Case 9
Presentation
A 66-year-old woman is referred by her primary care physician for further workup of a left lung mass. She is a former smoker, having quit in 1994. She has noted increasing shortness of breath and cough for 6 weeks, but no hemoptysis. She quit work 3 weeks ago because of increasing fatigue, and she has lost 8 pounds over the last month.
Differential Diagnosis
There is little doubt that this patient has a malignancy, although sometimes a smoldering infection such as tuberculosis (TB) or an empyema can cause similar fatigue and weight loss. The symptoms of cough and shortness of breath suggest airway compression, and thus suggest lung cancer as opposed to a primary mediastinal tumor or a pleural process. The rapidity of progression of her symptoms suggests this is a rapidly growing tumor, such as small cell lung cancer (SCLC). In addition to detailed evaluation of the clinical presentation, a computed tomography (CT) scan of the chest is helpful. The clinical findings and the radiographic characteristics generally allow a presumptive diagnosis to be made, and furthermore, usually define which tests are needed for further workup with regard to diagnosis and staging.
Recommendation
The patient should have a complete history and physical examination, and a chest CT scan.
Case Continued
A careful history discloses no other symptoms. Specifically, she denies any neurological symptoms such as headaches or focal weakness, and has no new bone or joint pains. Past medical history, family history, social history, and review of systems are unremarkable except for smoking and that her father died of lung cancer. Her physical examination is entirely normal. Notably, there are no palpable supraclavicular lymph nodes.
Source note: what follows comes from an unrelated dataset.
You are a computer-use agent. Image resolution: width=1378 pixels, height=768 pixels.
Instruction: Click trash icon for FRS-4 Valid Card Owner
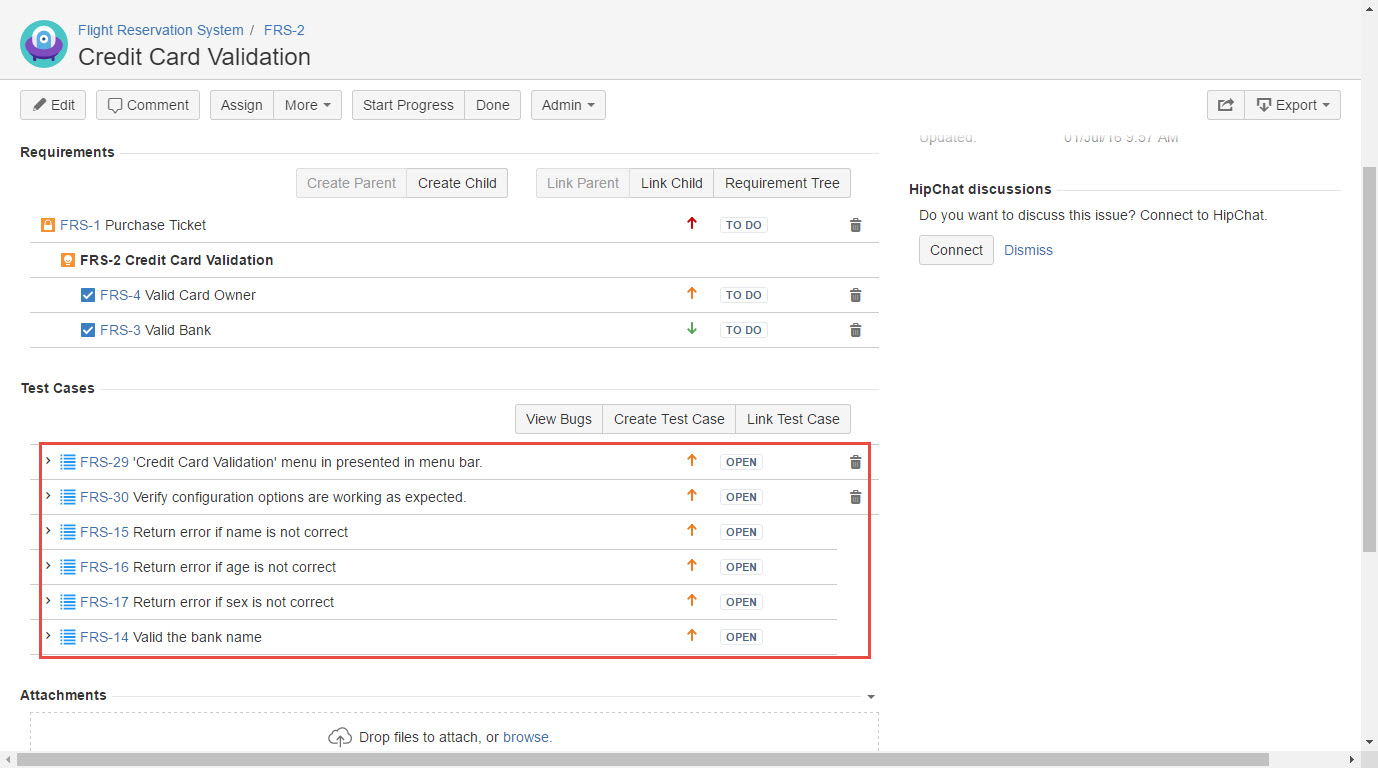[855, 296]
Differential Diagnosis Continued
The combination of risk factors and the radiographic appearance leave no real doubt that this is a lung cancer. The epicenter of this tumor is in the left lung, although it extends dramatically into the middle mediastinum. The rapid progression of symptoms, the central nature of the tumor, and the bulky mediastinal involvement makes SCLC very likely.
Other possible diagnoses include a non-small cell lung cancer (NSCLC), a lymphoma, or a mediastinal germ cell tumor. This tumor could be a NSCLC, although these typically have a less central epicenter and less dramatic mediastinal involvement. Although mediastinal germ cell tumors are more common in younger patients, they do occur in this age group and may be rapidly growing. However, they are typically centered in the anterior mediastinum, and the radiographic appearance of this case would be highly unusual. Lymphoma may also exhibit rapid growth, but that presentation is more common in the pediatric population and young adults. Furthermore, patients with lymphoma usually have palpable nodes in extrathoracic sites and additional areas of nodal enlargement on CT (in the anterior mediastinum, lower mediastinum, opposite hilum, neck, axilla, or upper abdomen).
This patient has nonspecific symptoms of distant metastases (fatigue and weight loss), although she does not have organ-specific symptoms (neurologic or skeletal). The physical exam does not suggest an obvious site of distant metastases that would be easy to biopsy and thereby confirm both the diagnosis and the stage.
Discussion
Approximately 15% to 20% of lung cancers are classified as SCLC. Approximately 2% to 3% of these cases have a mixed SCLC and NSCLC histologic pattern. SCLC is characterized by rapid growth and early involvement of mediastinal nodes and distant metastatic sites. The primary risk factor for SCLC is tobacco consumption. In fact, the occurrence of SCLC in a nonsmoker is so rare (0% to 3%) that one must question the diagnosis of SCLC in a patient who is a lifelong nonsmoker.
Signs and symptoms of SCLC relate to the bulk of disease and anatomic location of the tumor. In a population-based retrospective review of presenting symptoms, cough, weight loss, dyspnea, and chest pain were each present in approximately one third of patients with SCLC. Hemoptysis and hoarseness also occur frequently. Regional and mediastinal lymphadenopathy are present in the vast majority of patients. Various paraneoplastic syndromes have been reported with SCLC. These include the syndrome of inappropriate antidiuretic hormone (SIADH), hyponatremia, ectopic adrenocorticotropic hormone (ACTH) production, and Eaton-Lambert syndrome.